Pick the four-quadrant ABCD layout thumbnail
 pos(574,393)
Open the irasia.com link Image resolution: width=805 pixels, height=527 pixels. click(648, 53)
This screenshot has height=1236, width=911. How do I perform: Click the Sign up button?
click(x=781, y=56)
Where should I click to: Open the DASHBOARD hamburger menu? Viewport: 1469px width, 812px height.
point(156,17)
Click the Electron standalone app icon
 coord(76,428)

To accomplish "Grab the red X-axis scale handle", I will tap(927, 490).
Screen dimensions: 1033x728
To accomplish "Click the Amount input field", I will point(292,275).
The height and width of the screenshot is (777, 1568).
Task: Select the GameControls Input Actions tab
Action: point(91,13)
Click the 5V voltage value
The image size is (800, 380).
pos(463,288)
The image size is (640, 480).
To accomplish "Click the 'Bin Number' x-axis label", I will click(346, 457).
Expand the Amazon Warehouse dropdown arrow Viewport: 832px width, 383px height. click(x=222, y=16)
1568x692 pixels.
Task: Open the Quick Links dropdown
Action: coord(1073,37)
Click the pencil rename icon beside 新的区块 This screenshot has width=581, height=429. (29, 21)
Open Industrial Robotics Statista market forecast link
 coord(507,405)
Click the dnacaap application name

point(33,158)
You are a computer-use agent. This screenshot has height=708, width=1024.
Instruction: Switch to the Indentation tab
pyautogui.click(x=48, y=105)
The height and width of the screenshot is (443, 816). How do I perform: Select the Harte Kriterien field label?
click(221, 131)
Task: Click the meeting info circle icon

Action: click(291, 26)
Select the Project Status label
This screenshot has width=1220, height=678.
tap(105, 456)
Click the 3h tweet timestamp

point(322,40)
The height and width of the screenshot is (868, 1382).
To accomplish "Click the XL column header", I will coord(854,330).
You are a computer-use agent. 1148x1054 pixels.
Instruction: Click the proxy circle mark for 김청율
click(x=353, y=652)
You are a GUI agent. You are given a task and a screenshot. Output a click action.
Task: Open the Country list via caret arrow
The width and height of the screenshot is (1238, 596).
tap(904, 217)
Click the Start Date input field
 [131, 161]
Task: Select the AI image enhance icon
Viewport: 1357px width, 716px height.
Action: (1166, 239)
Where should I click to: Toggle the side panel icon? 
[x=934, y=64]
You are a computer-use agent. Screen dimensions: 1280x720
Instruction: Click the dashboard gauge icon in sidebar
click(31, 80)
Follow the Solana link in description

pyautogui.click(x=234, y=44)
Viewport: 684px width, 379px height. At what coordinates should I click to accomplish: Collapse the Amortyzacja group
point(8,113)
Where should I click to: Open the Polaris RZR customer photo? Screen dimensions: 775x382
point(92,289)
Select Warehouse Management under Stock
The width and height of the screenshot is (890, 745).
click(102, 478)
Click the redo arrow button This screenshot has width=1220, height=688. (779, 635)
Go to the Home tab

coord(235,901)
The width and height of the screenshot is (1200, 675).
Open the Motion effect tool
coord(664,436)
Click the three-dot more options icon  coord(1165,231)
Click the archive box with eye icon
· · · · · · ·
:: Task ::
Go through the listing above and reproduce all of it exactly.

:: Solution to the exercise ::
Pick the four-quadrant ABCD layout thumbnail
 pos(574,393)
Open the irasia.com link Image resolution: width=805 pixels, height=527 pixels. click(648, 53)
This screenshot has height=1236, width=911. How do I perform: Click the Sign up button?
click(x=781, y=56)
Where should I click to: Open the DASHBOARD hamburger menu? Viewport: 1469px width, 812px height.
point(156,17)
Click the Electron standalone app icon
 coord(76,428)

To accomplish "Grab the red X-axis scale handle", I will tap(927, 490).
Screen dimensions: 1033x728
To accomplish "Click the Amount input field", I will point(292,275).
The height and width of the screenshot is (777, 1568).
Task: Select the GameControls Input Actions tab
Action: point(91,13)
Click the 5V voltage value
The image size is (800, 380).
pos(463,288)
The image size is (640, 480).
To accomplish "Click the 'Bin Number' x-axis label", I will click(346, 457).
Expand the Amazon Warehouse dropdown arrow Viewport: 832px width, 383px height. click(x=222, y=16)
1568x692 pixels.
Task: Open the Quick Links dropdown
Action: coord(1073,37)
Click the pencil rename icon beside 新的区块 This screenshot has width=581, height=429. (29, 21)
Open Industrial Robotics Statista market forecast link
 coord(507,405)
Click the dnacaap application name

point(33,158)
You are a computer-use agent. This screenshot has height=708, width=1024.
Instruction: Switch to the Indentation tab
pyautogui.click(x=48, y=105)
The height and width of the screenshot is (443, 816). How do I perform: Select the Harte Kriterien field label?
click(221, 131)
Task: Click the meeting info circle icon

Action: click(291, 26)
Select the Project Status label
This screenshot has width=1220, height=678.
tap(105, 456)
Click the 3h tweet timestamp

point(322,40)
The height and width of the screenshot is (868, 1382).
To accomplish "Click the XL column header", I will coord(854,330).
You are a computer-use agent. 1148x1054 pixels.
Instruction: Click the proxy circle mark for 김청율
click(x=353, y=652)
You are a GUI agent. You are given a task and a screenshot. Output a click action.
Task: Open the Country list via caret arrow
The width and height of the screenshot is (1238, 596).
tap(904, 217)
Click the Start Date input field
 [131, 161]
Task: Select the AI image enhance icon
Viewport: 1357px width, 716px height.
Action: (1166, 239)
Where should I click to: Toggle the side panel icon? 
[x=934, y=64]
You are a computer-use agent. Screen dimensions: 1280x720
Instruction: Click the dashboard gauge icon in sidebar
click(31, 80)
Follow the Solana link in description

pyautogui.click(x=234, y=44)
Viewport: 684px width, 379px height. At what coordinates should I click to accomplish: Collapse the Amortyzacja group
point(8,113)
Where should I click to: Open the Polaris RZR customer photo? Screen dimensions: 775x382
point(92,289)
Select Warehouse Management under Stock
The width and height of the screenshot is (890, 745).
click(102, 478)
Click the redo arrow button This screenshot has width=1220, height=688. (779, 635)
Go to the Home tab

coord(235,901)
The width and height of the screenshot is (1200, 675).
Open the Motion effect tool
coord(664,436)
Click the three-dot more options icon  coord(1165,231)
Click the archive box with eye icon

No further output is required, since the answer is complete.